• _RECORDS PROVIDED_:
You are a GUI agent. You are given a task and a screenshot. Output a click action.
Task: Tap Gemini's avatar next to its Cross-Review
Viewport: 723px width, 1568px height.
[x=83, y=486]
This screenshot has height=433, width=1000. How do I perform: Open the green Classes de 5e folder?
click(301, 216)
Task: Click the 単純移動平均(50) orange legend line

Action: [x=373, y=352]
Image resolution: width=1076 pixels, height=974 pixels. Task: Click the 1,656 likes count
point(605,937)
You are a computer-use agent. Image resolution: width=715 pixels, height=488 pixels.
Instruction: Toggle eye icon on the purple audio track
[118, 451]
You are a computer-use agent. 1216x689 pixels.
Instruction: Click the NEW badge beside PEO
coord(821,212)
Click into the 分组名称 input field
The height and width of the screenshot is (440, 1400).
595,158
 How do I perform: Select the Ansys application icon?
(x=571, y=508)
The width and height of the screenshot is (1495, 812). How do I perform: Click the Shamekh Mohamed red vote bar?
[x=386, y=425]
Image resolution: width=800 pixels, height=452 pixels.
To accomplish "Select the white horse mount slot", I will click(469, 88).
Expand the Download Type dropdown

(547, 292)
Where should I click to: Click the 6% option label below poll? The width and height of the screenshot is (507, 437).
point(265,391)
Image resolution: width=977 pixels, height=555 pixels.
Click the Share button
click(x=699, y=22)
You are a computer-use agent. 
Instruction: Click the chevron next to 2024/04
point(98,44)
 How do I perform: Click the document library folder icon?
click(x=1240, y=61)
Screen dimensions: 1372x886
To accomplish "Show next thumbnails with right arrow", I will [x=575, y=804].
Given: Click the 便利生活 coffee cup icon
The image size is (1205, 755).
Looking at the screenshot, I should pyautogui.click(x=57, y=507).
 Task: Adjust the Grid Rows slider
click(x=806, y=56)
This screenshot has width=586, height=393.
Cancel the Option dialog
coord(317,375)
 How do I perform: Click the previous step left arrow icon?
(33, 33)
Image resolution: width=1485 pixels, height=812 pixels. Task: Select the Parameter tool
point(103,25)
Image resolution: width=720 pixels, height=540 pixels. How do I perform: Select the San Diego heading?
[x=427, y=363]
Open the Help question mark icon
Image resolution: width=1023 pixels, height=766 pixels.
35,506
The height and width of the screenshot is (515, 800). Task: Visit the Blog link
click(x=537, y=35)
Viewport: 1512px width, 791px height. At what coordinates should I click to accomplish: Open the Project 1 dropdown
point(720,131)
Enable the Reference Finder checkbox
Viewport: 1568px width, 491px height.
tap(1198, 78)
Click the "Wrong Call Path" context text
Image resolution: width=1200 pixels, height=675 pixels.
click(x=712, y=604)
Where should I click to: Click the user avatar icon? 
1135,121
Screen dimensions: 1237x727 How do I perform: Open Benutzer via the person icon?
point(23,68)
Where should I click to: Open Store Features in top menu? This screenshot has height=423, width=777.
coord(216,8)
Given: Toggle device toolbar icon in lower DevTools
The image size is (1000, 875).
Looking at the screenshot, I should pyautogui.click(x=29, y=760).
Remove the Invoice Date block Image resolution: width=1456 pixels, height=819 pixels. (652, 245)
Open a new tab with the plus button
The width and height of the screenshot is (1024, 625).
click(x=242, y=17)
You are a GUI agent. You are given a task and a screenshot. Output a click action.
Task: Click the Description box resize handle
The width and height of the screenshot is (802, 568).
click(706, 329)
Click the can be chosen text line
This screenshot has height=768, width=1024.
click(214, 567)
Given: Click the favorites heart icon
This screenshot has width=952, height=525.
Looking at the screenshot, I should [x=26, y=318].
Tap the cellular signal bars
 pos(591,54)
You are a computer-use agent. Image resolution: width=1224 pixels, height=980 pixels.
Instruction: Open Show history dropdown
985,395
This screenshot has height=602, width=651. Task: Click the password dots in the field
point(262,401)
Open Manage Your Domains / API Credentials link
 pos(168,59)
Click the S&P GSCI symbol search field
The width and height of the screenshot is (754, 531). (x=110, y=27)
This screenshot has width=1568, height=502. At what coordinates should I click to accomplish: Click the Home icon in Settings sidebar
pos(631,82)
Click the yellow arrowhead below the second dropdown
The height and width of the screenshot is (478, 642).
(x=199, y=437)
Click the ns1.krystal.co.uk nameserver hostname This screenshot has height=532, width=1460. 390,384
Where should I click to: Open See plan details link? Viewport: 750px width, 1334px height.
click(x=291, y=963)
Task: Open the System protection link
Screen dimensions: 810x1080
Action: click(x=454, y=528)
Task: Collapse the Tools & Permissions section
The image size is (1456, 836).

• _EXERCISE INSTRUCTIONS_: Reproduce the records above from the first line through the line containing "Action: [x=373, y=352]", inclusive, including the requests, and add 142 to every number in the coordinates given as answers.

• _FULL RESPONSE_:
You are a GUI agent. You are given a task and a screenshot. Output a click action.
Task: Tap Gemini's avatar next to its Cross-Review
Viewport: 723px width, 1568px height.
[x=225, y=628]
This screenshot has height=433, width=1000. How do I perform: Open the green Classes de 5e folder?
click(443, 358)
Task: Click the 単純移動平均(50) orange legend line

Action: [x=515, y=494]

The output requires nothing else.